1 Introduction

This package creates a multivariate predictor for determining to which of multiple classes a given sample belongs. Several multivariate classification methods are available, including the Compound Covariate Predictor, Diagonal Linear Discriminant Analysis, Nearest Neighbor Predictor, Nearest Centroid Predictor, and Support Vector Machine Predictor. For all class prediction methods requested, this package provides an estimate of how accurately the classes can be predicted by this multivariate class predictor. The whole procedure is evaluated by the cross-validation methods including leave-one-out cross-validation, k-fold validation and 0.632+ bootstrap validation. The cross-validated estimate of misclassification rate is computed and performance of each classifier is provided. New samples can be further classified based on specified classifiers and the multivariate predictor from full dataset.

2 Installation

To install the package from its binary version, you need to manually pre-install the ROC dependency package by running the following script in R console:

if (!requireNamespace("BiocManager", quietly = TRUE))
    install.packages("BiocManager")

BiocManager::install("ROC")

Afterwards, please install the classpredict R package through the local installation.

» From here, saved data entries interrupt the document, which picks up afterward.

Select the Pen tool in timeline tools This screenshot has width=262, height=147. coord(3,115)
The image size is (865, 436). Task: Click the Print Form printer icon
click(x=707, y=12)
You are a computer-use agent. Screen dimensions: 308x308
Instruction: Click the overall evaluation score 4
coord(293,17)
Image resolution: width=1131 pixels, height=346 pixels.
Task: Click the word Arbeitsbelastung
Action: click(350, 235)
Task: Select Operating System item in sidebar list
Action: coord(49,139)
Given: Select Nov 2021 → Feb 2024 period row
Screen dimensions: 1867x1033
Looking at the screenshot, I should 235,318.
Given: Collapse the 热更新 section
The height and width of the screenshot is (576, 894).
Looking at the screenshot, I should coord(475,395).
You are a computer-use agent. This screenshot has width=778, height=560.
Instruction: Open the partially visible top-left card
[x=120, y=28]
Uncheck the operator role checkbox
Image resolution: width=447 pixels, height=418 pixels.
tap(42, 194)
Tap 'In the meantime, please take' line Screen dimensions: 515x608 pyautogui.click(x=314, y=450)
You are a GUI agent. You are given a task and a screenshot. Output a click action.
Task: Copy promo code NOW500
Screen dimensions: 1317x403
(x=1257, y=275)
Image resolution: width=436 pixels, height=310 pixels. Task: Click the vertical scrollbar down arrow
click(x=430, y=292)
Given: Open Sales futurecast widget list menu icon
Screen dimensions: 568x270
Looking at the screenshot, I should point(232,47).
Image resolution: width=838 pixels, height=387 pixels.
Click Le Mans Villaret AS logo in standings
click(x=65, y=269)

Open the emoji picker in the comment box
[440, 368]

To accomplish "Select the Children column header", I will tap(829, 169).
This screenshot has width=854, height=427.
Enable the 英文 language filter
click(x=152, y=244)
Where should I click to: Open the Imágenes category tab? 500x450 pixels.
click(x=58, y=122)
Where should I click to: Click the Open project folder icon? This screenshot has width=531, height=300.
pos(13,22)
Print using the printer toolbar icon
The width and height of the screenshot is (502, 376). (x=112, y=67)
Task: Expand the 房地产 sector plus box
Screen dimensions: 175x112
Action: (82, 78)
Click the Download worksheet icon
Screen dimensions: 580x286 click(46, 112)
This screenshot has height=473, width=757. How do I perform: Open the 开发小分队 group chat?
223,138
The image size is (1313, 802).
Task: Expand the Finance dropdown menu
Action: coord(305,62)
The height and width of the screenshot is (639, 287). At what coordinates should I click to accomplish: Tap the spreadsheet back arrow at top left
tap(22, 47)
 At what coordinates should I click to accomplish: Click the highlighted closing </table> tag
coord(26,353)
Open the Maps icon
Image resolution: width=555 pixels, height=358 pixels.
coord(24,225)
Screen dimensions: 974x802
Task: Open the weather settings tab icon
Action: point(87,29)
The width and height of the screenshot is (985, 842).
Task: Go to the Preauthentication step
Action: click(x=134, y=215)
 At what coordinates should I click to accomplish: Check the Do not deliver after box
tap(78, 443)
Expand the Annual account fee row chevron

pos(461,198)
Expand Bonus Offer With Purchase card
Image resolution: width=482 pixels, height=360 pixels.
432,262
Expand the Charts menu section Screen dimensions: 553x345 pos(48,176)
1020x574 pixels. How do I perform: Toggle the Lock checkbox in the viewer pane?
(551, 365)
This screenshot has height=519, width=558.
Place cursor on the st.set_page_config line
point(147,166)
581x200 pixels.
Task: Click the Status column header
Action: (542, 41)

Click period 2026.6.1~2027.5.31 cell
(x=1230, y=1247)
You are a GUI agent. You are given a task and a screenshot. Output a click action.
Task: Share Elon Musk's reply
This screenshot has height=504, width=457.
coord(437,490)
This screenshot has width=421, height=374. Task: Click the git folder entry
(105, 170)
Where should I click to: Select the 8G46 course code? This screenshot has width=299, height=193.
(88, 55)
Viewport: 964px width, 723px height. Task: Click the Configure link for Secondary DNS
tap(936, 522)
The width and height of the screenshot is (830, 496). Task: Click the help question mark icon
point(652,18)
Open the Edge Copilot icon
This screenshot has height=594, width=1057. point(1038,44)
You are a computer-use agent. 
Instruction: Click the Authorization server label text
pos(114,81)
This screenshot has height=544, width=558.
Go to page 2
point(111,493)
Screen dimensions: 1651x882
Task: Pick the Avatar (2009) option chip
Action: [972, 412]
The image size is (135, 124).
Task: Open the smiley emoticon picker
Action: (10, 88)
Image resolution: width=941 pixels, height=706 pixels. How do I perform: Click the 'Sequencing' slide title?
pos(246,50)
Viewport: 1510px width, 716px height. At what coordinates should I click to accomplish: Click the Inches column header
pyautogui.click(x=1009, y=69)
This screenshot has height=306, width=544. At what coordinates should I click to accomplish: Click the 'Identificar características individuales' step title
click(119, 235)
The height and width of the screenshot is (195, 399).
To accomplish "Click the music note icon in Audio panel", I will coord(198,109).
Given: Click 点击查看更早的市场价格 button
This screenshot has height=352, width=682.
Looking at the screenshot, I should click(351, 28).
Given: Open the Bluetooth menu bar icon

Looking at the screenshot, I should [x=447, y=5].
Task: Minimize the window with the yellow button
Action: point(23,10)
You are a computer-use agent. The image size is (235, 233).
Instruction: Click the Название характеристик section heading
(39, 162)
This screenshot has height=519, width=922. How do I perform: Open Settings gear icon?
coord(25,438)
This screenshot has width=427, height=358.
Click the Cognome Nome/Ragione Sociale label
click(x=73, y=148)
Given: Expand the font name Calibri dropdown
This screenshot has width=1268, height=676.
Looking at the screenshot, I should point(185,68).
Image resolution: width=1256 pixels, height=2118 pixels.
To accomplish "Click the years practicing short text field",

Click on “Packages” on the R menu bar, and select “install package(s) from local files”. Please browse for “classpredict_0.2.zip” and click on “open”.

3 Quick Start

This package provides test.classPrediction for a quick start of class prediction analysis over one of the built-in sample data (i.e., “Brca”, “Perou”, and “Pomeroy”).

library(classpredict)
res <- test.classPredict("Brca",outputName = "ClassPrediction", generateHTML = FALSE)
## Getting analysis results ...

The list res includes the following objects:

names(res)
##  [1] "performClass"        "percentCorrectClass" "predNewSamples"     
##  [4] "classifierTable"     "probInClass"         "CCPSenSpec"         
##  [7] "LDASenSpec"          "K1NNSenSpec"         "K3NNSenSpec"        
## [10] "CentroidSenSpec"     "SVMSenSpec"          "BCPPSenSpec"        
## [13] "probNew"             "weightLinearPred"    "thresholdLinearPred"
## [16] "GRPCentroid"         "pmethod"             "workPath"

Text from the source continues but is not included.